XV de France : Raphaël Ibanez, manager général des Bleus, prolonge jusqu’en juin 2028

Alors que se profile cette année la Coupe du monde de rugby en France (8 septembre-28 octobre), Raphaël Ibanez rempile. Le manager général du XV de France a annoncé mardi sur Europe 1 avoir prolongé son contrat avec les Bleus jusqu’en juin 2028.

« C’est le moment de vous faire une confidence : comme ça fonctionne bien (avec le XV de France), je vais prolonger l’aventure car c’est la plus belle et la plus intense que l’on puisse vivre, donc j’ai signé jusqu’en juin 2028 », a affirmé l’ex-talonneur des Bleus. Ibanez, 49 ans, est en poste depuis l’automne 2020 aux côtés du sélectionneur Fabien Galthié, qui a annoncé pour sa part début janvier avoir prolongé jusqu’en 2027.

Le profil « du staff post-2023 se dessine »

« C’est la plus belle aventure lorsqu’on est passionné de rugby, lorsqu’on est dans la passion et l’engagement », a-t-il ajouté, louant le « partage » entre les joueurs et l’encadrement du XV de France. « Je suis également très heureux de savoir que le profil du staff post-2023 se dessine ».

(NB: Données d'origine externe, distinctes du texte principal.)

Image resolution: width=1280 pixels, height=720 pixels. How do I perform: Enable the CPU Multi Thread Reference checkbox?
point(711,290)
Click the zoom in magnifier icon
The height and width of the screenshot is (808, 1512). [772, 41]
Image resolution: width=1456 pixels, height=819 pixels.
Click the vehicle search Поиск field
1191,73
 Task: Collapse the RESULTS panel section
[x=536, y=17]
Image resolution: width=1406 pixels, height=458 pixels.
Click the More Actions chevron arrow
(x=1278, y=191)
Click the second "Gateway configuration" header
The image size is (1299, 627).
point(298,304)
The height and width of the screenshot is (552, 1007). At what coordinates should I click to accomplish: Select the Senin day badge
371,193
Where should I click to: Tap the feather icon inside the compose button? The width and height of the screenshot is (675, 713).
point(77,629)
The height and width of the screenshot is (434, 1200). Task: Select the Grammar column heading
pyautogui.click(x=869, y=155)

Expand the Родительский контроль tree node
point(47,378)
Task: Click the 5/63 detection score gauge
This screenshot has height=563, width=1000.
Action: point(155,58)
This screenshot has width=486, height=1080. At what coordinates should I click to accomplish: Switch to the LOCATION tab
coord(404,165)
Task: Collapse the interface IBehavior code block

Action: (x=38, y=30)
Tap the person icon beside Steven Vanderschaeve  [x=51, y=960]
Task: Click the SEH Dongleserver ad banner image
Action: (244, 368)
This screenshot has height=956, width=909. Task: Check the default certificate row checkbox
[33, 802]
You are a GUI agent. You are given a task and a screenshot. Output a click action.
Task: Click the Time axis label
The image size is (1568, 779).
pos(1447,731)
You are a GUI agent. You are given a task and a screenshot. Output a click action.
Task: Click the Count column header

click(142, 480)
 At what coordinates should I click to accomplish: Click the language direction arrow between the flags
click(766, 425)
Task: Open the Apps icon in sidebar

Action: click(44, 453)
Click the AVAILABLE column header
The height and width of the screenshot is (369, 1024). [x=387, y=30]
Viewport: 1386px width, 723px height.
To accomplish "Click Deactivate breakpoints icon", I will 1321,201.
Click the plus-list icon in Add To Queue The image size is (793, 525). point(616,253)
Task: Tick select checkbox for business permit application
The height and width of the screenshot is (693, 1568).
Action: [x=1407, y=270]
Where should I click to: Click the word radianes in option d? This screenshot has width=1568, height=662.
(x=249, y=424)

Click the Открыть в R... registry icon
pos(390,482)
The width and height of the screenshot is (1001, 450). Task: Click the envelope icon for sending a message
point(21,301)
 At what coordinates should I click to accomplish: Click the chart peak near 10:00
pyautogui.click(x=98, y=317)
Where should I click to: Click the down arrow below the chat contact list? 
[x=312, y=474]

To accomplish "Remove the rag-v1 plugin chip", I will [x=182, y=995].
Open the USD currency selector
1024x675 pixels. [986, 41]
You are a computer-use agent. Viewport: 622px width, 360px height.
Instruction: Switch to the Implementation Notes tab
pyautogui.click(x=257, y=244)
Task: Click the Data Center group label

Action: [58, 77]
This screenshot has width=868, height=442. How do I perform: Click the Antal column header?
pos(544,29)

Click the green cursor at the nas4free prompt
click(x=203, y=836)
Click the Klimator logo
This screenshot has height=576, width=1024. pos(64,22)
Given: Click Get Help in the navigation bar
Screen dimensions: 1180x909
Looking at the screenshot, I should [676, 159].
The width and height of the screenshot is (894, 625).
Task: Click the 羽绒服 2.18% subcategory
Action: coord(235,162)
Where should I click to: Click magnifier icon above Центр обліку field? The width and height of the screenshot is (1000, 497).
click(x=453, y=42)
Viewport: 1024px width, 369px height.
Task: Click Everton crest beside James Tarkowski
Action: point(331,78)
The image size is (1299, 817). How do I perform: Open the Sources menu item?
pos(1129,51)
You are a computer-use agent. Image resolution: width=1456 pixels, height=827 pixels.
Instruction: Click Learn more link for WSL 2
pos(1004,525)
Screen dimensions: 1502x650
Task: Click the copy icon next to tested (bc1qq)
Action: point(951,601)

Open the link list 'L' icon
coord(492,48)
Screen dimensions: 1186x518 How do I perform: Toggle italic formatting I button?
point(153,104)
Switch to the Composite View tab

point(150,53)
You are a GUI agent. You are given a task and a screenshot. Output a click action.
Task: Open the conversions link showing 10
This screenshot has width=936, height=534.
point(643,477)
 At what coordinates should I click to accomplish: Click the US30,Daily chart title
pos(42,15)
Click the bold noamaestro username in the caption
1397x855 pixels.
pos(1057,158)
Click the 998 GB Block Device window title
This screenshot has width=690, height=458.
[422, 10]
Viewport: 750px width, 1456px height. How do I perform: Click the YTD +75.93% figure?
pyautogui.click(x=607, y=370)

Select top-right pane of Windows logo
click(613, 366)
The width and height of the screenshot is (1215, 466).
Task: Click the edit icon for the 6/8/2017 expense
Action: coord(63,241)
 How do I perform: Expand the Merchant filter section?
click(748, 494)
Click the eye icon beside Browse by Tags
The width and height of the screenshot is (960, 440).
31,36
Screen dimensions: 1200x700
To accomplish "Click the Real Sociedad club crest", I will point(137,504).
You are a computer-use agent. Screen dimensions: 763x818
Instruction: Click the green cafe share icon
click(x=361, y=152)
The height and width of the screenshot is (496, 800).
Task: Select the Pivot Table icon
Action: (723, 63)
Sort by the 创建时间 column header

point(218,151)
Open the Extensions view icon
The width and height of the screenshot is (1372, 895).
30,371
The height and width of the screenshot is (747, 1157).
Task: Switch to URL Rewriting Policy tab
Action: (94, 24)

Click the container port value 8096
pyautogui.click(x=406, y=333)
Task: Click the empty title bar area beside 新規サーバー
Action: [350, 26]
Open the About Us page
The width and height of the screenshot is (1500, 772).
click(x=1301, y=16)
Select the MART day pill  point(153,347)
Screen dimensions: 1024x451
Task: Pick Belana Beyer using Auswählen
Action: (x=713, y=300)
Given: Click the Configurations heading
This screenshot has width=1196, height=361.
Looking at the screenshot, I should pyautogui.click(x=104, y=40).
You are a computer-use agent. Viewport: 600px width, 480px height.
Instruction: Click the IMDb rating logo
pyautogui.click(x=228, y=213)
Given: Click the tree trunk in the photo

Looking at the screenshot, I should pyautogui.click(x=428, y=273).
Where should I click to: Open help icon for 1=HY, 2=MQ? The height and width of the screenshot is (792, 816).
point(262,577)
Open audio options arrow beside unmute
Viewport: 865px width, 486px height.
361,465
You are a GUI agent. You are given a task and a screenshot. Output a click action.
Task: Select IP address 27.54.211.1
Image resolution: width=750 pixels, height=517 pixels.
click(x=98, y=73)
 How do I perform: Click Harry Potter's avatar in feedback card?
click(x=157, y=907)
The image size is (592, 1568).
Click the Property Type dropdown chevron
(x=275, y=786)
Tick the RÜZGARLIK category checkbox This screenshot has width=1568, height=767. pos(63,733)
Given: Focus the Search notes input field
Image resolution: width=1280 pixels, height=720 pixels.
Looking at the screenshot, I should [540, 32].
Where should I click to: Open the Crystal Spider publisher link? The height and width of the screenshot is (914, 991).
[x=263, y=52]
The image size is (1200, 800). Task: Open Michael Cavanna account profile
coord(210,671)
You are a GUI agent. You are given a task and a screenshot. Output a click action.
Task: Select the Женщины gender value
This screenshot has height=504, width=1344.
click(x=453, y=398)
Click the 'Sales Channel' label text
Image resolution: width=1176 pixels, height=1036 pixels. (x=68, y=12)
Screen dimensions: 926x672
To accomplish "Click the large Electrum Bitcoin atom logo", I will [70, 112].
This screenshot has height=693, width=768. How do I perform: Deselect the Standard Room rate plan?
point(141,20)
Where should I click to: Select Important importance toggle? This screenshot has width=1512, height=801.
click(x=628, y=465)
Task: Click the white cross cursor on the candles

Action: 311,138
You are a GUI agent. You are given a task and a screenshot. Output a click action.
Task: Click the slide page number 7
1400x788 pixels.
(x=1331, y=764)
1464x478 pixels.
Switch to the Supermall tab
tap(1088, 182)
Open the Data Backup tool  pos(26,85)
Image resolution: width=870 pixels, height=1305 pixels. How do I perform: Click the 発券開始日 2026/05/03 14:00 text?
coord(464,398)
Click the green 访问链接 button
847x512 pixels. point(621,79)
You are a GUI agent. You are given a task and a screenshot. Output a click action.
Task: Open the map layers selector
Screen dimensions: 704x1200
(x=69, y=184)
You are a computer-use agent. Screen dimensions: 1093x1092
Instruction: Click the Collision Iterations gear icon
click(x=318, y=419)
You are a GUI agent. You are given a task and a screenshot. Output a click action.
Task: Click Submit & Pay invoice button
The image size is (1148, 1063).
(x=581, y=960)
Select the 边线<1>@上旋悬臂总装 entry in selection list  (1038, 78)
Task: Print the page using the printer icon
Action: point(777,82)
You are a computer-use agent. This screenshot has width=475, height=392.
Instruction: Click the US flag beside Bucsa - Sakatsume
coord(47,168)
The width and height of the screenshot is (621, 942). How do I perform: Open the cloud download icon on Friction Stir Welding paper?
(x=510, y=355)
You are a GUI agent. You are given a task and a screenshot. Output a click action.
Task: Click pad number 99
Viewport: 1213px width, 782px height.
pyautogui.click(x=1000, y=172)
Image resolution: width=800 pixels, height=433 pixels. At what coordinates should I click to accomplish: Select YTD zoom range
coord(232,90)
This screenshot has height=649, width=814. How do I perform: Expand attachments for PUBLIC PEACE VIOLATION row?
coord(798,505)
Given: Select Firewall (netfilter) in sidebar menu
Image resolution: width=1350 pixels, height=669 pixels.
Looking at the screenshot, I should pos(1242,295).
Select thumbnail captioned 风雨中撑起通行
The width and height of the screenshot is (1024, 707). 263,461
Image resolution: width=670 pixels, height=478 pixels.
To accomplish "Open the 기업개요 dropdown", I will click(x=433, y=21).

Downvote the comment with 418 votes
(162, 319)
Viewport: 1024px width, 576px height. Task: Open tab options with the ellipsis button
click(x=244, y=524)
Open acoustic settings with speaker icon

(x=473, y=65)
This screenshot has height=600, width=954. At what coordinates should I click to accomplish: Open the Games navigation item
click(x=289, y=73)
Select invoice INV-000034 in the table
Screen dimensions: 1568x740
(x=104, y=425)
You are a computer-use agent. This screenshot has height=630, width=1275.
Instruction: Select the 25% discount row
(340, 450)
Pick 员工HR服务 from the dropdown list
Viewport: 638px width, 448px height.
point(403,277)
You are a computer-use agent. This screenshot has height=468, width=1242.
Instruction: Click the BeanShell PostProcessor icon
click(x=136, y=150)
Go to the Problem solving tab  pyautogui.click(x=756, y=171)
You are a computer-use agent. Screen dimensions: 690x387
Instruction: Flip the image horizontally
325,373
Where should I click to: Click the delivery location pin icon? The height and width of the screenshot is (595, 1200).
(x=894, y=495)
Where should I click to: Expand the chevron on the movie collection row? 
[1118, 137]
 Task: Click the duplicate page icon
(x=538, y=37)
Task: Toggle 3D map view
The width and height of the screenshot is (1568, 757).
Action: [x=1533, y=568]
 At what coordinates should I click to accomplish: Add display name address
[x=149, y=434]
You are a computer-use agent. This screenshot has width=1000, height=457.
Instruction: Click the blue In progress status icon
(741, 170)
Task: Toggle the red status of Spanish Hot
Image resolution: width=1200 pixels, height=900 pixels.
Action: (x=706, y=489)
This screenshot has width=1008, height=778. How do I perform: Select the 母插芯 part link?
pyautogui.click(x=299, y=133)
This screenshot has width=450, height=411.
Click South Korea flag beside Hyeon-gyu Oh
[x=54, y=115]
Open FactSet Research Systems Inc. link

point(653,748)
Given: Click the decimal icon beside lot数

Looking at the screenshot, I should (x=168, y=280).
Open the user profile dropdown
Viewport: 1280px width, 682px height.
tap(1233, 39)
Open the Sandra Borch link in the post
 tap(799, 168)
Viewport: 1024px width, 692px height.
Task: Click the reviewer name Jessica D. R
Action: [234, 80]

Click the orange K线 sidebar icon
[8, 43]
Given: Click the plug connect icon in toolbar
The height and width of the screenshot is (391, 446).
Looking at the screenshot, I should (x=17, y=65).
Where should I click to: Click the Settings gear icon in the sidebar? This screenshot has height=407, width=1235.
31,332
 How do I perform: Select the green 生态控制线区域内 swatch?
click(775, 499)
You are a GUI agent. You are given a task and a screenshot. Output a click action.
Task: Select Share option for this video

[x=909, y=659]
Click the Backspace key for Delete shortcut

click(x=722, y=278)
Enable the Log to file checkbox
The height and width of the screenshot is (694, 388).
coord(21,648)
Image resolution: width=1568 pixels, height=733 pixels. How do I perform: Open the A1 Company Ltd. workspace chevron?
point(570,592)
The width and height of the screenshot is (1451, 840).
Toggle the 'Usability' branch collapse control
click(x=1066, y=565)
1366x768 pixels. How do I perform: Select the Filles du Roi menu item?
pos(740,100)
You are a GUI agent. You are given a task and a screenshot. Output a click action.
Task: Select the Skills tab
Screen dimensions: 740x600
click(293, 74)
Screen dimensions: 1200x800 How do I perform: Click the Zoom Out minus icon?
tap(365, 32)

Le 10 janvier, Fabien Galthié avait annoncé que l’actuel entraîneur des avants du Stade français, Laurent Sempéré, rejoindrait le staff du XV de France après le Mondial-2023. Sempéré prendra la succession dans ce rôle de Karim Ghezal, qui rejoindra à l’inverse le Stade français à l’issue de la Coupe du monde, en compagnie de l’actuel entraîneur de l’attaque des Bleus, Laurent Labit.

Interrogé par ailleurs sur le placement en garde à vue mardi de Bernard Laporte dans une affaire de blanchiment de fraude fiscale aggravée, Raphaël Ibanez a déploré le « décalage » entre la « mission sportive » des Bleus et les nouveaux ennuis judiciaires du président en retrait de la FFR. Bernard Laporte est ressorti libre de sa garde à vue en soirée.

Refus d’une « gouvernance déstabilisée » par « des luttes de pouvoir »

« Nous, notre trajectoire est claire : on se dirige avec l’équipe vers l’objectif d’une vie (remporter la Coupe du monde en France à l’automne) », a souligné Ibanez, avant d’ajouter : « je ne souhaite pas une gouvernance déstabilisée par des élections en pleine compétition sportive ou des luttes de pouvoir ». Mais, a-t-il conclu, « tout ce que nous vivons avec le XV de France, nous le devons à Bernard Laporte, président de la Fédération : la Coupe du monde en France, c’est lui ».

Les quelque 1.500 clubs français de rugby ont en effet jusqu’à jeudi midi pour voter lors d’une consultation pour ou contre la proposition de Bernard Laporte de désigner Patrick Buisson, jusque-là vice-président en charge du rugby amateur, au poste de président-délégué de la FFR.